### Given instruction
Please count how many lines in the entries below contain the word "Select" with the same capitalization. Reply with the number alone.

Dataset excerpt:
• • • • • • •
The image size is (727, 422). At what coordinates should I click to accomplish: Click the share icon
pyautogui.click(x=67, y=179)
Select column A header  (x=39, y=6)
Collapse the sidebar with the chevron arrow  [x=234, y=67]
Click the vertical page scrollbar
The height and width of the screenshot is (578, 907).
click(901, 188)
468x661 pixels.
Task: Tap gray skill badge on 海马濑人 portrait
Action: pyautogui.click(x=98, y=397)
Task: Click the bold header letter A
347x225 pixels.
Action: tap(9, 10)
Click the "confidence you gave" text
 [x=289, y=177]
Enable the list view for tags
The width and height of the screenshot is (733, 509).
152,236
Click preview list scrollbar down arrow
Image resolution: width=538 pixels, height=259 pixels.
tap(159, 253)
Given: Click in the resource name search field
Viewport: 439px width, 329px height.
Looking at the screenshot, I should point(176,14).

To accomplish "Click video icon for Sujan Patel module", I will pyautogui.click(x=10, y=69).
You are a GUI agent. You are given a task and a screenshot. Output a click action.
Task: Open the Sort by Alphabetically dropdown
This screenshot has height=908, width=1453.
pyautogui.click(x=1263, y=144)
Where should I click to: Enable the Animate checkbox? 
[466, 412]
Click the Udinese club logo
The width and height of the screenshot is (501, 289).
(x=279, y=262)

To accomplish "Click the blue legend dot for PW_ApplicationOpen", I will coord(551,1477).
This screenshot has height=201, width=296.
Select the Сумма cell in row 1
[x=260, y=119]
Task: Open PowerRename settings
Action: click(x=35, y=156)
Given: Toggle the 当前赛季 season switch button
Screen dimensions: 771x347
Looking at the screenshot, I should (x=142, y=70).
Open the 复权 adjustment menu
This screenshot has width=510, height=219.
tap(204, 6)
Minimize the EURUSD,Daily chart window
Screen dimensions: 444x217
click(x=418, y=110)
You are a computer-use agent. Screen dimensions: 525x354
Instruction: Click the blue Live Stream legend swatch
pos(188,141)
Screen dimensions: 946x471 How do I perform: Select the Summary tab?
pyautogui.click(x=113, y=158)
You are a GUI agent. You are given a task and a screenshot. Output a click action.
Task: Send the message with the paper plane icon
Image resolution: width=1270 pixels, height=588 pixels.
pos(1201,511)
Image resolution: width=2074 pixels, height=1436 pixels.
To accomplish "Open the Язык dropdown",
• • • • • • •
### Worked solution
3